■ PROBLEM REQUIREMENTS ■
Copy every entry below word for word, with nothing changed.

■ SUPPLIED MATERIAL ■
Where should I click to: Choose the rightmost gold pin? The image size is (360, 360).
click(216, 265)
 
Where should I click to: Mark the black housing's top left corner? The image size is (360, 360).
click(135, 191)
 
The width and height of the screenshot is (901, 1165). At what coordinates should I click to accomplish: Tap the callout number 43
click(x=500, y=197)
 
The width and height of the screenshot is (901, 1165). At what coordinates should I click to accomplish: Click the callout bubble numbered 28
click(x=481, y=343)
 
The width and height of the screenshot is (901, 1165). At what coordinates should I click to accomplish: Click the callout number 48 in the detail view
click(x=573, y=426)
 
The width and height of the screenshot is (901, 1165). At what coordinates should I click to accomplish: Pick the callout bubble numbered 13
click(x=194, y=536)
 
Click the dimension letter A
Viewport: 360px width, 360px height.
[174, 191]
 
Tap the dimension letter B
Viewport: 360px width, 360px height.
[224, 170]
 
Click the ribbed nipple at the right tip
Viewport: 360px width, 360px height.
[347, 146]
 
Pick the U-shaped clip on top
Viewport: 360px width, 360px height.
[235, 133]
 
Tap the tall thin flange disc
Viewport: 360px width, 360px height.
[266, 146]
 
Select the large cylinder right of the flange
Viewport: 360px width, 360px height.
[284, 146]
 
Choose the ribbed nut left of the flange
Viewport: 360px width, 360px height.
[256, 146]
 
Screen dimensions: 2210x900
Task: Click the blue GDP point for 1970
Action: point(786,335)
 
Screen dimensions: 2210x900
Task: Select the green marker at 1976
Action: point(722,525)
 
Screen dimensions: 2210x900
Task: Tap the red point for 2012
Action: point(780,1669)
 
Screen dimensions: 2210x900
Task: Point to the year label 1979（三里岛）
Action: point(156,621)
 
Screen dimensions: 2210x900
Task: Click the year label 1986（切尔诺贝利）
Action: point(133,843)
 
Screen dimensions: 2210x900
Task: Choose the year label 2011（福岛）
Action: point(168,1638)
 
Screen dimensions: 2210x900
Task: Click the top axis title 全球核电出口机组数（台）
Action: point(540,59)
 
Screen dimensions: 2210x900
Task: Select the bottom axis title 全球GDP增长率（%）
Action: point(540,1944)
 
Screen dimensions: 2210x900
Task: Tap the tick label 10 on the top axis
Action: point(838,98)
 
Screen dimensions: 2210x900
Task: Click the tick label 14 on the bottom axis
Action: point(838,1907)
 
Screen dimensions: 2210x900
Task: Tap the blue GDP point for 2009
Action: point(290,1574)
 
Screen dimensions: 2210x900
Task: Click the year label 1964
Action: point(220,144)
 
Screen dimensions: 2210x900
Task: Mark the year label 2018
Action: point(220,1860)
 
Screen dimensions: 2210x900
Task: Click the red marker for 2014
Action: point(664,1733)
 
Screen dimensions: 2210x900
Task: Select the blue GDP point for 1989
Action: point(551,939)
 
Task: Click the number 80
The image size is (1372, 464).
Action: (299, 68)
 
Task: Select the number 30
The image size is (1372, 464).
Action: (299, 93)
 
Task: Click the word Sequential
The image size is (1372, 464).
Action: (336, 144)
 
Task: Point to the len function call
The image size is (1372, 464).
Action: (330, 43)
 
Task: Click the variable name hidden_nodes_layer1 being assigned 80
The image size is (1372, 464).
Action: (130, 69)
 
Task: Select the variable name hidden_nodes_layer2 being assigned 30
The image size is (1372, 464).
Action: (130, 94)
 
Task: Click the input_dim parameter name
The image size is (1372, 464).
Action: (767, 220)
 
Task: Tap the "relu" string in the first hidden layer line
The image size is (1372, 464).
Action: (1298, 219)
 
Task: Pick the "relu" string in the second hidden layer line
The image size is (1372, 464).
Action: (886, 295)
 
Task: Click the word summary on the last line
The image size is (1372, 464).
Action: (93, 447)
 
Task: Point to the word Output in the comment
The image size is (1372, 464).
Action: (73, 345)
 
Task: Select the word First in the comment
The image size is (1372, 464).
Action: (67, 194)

■ IN RESPONSE ■
Where should I click to: Choose the rightmost gold pin? The image size is (360, 360).
click(216, 265)
 
Where should I click to: Mark the black housing's top left corner? The image size is (360, 360).
click(135, 191)
 
The width and height of the screenshot is (901, 1165). At what coordinates should I click to accomplish: Tap the callout number 43
click(x=500, y=197)
 
The width and height of the screenshot is (901, 1165). At what coordinates should I click to accomplish: Click the callout bubble numbered 28
click(x=481, y=343)
 
The width and height of the screenshot is (901, 1165). At what coordinates should I click to accomplish: Click the callout number 48 in the detail view
click(x=573, y=426)
 
The width and height of the screenshot is (901, 1165). At what coordinates should I click to accomplish: Pick the callout bubble numbered 13
click(x=194, y=536)
 
Click the dimension letter A
Viewport: 360px width, 360px height.
[174, 191]
 
Tap the dimension letter B
Viewport: 360px width, 360px height.
[224, 170]
 
Click the ribbed nipple at the right tip
Viewport: 360px width, 360px height.
[347, 146]
 
Pick the U-shaped clip on top
Viewport: 360px width, 360px height.
[235, 133]
 
Tap the tall thin flange disc
Viewport: 360px width, 360px height.
[266, 146]
 
Select the large cylinder right of the flange
Viewport: 360px width, 360px height.
[284, 146]
 
Choose the ribbed nut left of the flange
Viewport: 360px width, 360px height.
[256, 146]
 
Screen dimensions: 2210x900
Task: Click the blue GDP point for 1970
Action: point(786,335)
 
Screen dimensions: 2210x900
Task: Select the green marker at 1976
Action: point(722,525)
 
Screen dimensions: 2210x900
Task: Tap the red point for 2012
Action: point(780,1669)
 
Screen dimensions: 2210x900
Task: Point to the year label 1979（三里岛）
Action: point(156,621)
 
Screen dimensions: 2210x900
Task: Click the year label 1986（切尔诺贝利）
Action: point(133,843)
 
Screen dimensions: 2210x900
Task: Choose the year label 2011（福岛）
Action: point(168,1638)
 
Screen dimensions: 2210x900
Task: Click the top axis title 全球核电出口机组数（台）
Action: point(540,59)
 
Screen dimensions: 2210x900
Task: Select the bottom axis title 全球GDP增长率（%）
Action: point(540,1944)
 
Screen dimensions: 2210x900
Task: Tap the tick label 10 on the top axis
Action: point(838,98)
 
Screen dimensions: 2210x900
Task: Click the tick label 14 on the bottom axis
Action: point(838,1907)
 
Screen dimensions: 2210x900
Task: Tap the blue GDP point for 2009
Action: point(290,1574)
 
Screen dimensions: 2210x900
Task: Click the year label 1964
Action: point(220,144)
 
Screen dimensions: 2210x900
Task: Mark the year label 2018
Action: point(220,1860)
 
Screen dimensions: 2210x900
Task: Click the red marker for 2014
Action: point(664,1733)
 
Screen dimensions: 2210x900
Task: Select the blue GDP point for 1989
Action: point(551,939)
 
Task: Click the number 80
The image size is (1372, 464).
Action: (299, 68)
 
Task: Select the number 30
The image size is (1372, 464).
Action: (299, 93)
 
Task: Click the word Sequential
The image size is (1372, 464).
Action: (336, 144)
 
Task: Point to the len function call
The image size is (1372, 464).
Action: (330, 43)
 
Task: Click the variable name hidden_nodes_layer1 being assigned 80
The image size is (1372, 464).
Action: (130, 69)
 
Task: Select the variable name hidden_nodes_layer2 being assigned 30
The image size is (1372, 464).
Action: (130, 94)
 
Task: Click the input_dim parameter name
The image size is (1372, 464).
Action: (767, 220)
 
Task: Tap the "relu" string in the first hidden layer line
The image size is (1372, 464).
Action: (1298, 219)
 
Task: Pick the "relu" string in the second hidden layer line
The image size is (1372, 464).
Action: (886, 295)
 
Task: Click the word summary on the last line
The image size is (1372, 464).
Action: (93, 447)
 
Task: Point to the word Output in the comment
The image size is (1372, 464).
Action: (73, 345)
 
Task: Select the word First in the comment
The image size is (1372, 464).
Action: (67, 194)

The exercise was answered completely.